Turn the lines of the entries below into a numbered list, starting with the line containing "Where should I click to: Click the Place" and going on through the line containing "This screenshot has width=1271, height=642.", with blank lines left out.

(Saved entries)
══════════════════════════════

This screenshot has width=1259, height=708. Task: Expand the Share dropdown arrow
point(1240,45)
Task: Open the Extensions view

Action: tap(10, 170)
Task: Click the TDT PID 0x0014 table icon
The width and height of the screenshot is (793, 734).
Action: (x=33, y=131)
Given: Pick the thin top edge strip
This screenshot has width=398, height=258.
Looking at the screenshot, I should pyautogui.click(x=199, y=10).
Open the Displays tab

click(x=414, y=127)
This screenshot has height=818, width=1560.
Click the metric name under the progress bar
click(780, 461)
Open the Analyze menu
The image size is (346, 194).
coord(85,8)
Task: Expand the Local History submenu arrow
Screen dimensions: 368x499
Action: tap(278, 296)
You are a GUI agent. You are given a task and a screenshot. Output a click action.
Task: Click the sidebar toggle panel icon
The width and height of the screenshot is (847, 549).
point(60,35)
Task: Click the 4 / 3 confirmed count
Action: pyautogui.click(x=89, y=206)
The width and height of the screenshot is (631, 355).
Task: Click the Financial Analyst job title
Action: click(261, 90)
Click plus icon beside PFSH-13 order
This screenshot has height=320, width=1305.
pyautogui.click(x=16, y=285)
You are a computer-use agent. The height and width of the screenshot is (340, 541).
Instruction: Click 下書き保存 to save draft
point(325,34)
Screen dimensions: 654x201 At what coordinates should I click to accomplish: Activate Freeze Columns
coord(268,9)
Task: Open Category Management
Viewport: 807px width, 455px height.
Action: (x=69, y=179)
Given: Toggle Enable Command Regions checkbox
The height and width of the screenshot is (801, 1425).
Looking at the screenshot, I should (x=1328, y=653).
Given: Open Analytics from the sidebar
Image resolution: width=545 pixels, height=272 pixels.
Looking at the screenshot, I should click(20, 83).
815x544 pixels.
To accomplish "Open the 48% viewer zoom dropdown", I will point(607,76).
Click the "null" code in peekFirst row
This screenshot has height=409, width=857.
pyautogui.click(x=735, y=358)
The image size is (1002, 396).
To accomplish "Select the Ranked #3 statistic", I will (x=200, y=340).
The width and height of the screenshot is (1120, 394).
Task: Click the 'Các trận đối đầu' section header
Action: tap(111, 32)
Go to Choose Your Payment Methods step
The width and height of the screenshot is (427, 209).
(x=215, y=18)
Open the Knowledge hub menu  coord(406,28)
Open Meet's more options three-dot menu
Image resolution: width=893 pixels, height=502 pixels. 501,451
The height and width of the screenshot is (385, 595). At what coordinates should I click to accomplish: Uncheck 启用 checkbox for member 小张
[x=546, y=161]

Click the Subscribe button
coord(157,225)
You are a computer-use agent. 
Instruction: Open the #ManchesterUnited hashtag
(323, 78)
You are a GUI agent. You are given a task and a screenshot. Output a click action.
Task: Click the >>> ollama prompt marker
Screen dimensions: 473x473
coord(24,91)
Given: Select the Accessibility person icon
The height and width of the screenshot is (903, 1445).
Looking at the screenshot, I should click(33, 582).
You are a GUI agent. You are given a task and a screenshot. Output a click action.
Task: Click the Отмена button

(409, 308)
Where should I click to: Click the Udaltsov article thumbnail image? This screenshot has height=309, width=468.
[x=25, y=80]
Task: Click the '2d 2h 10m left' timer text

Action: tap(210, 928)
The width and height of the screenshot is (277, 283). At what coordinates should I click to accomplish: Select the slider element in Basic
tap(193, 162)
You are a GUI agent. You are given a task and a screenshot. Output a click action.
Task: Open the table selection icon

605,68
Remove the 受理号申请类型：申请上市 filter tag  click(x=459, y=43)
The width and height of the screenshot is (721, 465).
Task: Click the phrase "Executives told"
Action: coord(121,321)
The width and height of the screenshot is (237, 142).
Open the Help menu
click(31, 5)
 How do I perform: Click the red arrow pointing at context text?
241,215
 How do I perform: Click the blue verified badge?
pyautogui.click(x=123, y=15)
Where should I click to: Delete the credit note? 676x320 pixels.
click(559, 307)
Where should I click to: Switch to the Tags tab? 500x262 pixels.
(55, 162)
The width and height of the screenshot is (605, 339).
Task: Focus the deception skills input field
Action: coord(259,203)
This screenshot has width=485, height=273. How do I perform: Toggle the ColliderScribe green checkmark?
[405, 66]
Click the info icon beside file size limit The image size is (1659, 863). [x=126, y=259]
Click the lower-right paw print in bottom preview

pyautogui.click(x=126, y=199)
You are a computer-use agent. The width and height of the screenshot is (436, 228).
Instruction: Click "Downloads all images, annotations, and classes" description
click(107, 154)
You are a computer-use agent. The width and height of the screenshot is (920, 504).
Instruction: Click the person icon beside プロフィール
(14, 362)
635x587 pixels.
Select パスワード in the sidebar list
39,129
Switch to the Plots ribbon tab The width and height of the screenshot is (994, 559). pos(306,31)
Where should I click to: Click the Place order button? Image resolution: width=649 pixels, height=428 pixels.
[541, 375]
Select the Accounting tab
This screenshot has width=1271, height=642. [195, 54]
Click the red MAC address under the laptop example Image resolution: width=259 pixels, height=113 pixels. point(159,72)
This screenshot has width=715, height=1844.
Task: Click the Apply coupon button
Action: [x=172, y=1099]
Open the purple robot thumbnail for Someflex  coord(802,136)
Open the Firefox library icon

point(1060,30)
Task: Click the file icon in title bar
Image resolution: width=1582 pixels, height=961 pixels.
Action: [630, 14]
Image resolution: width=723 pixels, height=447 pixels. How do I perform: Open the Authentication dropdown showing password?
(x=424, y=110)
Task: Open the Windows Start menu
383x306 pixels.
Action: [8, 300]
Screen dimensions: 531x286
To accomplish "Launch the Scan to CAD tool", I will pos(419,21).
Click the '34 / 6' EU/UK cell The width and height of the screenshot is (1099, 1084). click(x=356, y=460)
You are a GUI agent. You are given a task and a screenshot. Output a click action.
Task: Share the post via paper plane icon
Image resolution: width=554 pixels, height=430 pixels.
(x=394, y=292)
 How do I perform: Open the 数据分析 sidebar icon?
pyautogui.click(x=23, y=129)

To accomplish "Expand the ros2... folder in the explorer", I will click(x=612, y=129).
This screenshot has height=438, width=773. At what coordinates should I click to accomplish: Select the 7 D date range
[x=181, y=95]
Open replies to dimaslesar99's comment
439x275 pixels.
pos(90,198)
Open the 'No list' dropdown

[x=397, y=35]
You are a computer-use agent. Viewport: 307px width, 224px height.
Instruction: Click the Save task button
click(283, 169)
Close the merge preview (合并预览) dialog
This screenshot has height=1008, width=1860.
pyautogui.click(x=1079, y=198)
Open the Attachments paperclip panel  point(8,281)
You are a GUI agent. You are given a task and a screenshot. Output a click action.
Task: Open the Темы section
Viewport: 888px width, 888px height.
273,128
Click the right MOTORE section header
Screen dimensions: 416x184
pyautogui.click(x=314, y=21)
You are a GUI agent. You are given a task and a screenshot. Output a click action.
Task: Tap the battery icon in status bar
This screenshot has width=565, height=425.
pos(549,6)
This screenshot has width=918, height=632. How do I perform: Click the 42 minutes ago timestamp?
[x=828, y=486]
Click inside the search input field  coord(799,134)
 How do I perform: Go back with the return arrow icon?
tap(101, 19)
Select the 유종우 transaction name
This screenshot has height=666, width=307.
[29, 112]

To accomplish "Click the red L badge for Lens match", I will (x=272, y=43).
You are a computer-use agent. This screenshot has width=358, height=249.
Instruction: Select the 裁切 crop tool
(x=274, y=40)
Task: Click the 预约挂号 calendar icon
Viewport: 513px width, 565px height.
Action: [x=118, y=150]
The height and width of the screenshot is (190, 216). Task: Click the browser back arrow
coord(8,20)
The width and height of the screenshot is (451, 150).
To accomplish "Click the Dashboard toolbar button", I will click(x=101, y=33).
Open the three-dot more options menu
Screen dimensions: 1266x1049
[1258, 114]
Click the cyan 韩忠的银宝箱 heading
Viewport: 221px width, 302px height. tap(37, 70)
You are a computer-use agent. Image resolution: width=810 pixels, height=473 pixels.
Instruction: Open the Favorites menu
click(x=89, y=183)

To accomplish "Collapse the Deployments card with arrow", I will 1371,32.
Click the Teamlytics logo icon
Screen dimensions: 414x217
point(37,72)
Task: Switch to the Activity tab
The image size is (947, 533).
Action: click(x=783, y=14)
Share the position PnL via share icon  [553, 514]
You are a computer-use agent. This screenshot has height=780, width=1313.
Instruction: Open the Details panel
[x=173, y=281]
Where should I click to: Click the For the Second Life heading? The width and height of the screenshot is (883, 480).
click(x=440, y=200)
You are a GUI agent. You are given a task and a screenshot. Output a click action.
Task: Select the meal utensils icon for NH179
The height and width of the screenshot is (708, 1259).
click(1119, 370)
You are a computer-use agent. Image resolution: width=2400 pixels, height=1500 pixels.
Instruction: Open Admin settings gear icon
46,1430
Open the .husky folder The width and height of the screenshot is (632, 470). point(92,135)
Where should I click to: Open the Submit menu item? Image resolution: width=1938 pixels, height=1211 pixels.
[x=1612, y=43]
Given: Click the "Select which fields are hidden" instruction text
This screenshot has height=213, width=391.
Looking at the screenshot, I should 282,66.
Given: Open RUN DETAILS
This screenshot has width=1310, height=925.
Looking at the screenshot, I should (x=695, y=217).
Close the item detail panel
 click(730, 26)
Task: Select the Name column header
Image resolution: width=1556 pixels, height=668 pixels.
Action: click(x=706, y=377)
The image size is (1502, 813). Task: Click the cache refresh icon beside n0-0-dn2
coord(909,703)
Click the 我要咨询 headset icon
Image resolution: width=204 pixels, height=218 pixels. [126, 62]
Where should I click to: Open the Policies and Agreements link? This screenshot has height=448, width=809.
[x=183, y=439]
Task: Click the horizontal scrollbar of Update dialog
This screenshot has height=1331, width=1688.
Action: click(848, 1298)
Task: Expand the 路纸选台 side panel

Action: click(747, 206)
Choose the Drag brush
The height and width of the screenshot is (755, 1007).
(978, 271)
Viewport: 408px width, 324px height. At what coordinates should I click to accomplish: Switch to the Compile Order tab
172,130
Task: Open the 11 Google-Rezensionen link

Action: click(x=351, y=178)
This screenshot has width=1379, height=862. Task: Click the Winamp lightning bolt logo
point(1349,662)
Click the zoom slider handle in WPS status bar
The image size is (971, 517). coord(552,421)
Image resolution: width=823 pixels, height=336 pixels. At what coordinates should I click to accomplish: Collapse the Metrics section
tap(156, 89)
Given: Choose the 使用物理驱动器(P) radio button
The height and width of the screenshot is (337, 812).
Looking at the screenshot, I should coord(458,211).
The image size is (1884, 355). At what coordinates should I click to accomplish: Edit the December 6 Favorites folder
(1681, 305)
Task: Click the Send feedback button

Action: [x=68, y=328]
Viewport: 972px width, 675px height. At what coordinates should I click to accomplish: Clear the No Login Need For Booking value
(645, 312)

══════════════════════════════

## FINAL RESULT
1. Where should I click to: Click the Place order button? Image resolution: width=649 pixels, height=428 pixels.
2. [541, 375]
3. Select the Accounting tab
4. This screenshot has width=1271, height=642. [195, 54]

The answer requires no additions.